• [How to complete this task]
Only a number is expected here: the count of lines in the data that contain "will".

(Saved entries)
Start of Block
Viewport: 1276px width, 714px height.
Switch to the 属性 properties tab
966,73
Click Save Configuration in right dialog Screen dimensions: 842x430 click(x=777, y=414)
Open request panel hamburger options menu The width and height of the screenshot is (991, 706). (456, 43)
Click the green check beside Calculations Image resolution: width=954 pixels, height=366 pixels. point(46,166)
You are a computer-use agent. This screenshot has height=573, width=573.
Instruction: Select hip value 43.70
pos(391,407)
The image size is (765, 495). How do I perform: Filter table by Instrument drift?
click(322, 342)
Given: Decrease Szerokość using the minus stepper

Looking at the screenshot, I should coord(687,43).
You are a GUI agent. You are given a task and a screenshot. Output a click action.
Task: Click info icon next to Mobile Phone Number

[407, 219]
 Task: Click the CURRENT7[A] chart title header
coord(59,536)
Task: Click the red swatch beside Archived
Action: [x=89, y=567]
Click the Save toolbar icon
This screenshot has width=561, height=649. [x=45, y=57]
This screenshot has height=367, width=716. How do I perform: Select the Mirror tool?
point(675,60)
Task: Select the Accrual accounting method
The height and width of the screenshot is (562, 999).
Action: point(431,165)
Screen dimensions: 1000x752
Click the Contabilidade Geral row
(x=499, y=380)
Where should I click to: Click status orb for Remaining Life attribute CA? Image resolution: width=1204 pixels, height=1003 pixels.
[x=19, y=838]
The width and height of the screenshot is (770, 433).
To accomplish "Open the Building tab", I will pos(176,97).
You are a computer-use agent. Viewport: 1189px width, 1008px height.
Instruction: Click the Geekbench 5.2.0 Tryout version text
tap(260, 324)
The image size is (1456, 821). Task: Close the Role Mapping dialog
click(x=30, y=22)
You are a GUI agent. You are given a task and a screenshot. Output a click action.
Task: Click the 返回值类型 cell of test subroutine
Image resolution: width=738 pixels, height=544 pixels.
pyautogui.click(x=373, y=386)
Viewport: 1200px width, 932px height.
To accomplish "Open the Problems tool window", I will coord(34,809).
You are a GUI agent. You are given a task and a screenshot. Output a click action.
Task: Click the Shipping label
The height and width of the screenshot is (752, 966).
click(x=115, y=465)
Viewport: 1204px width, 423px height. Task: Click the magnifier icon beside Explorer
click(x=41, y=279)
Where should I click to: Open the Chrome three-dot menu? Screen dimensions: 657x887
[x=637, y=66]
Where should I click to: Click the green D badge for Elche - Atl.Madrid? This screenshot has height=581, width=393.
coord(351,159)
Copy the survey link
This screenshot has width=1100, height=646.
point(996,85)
End of Block
• [Solution to the exercise]
2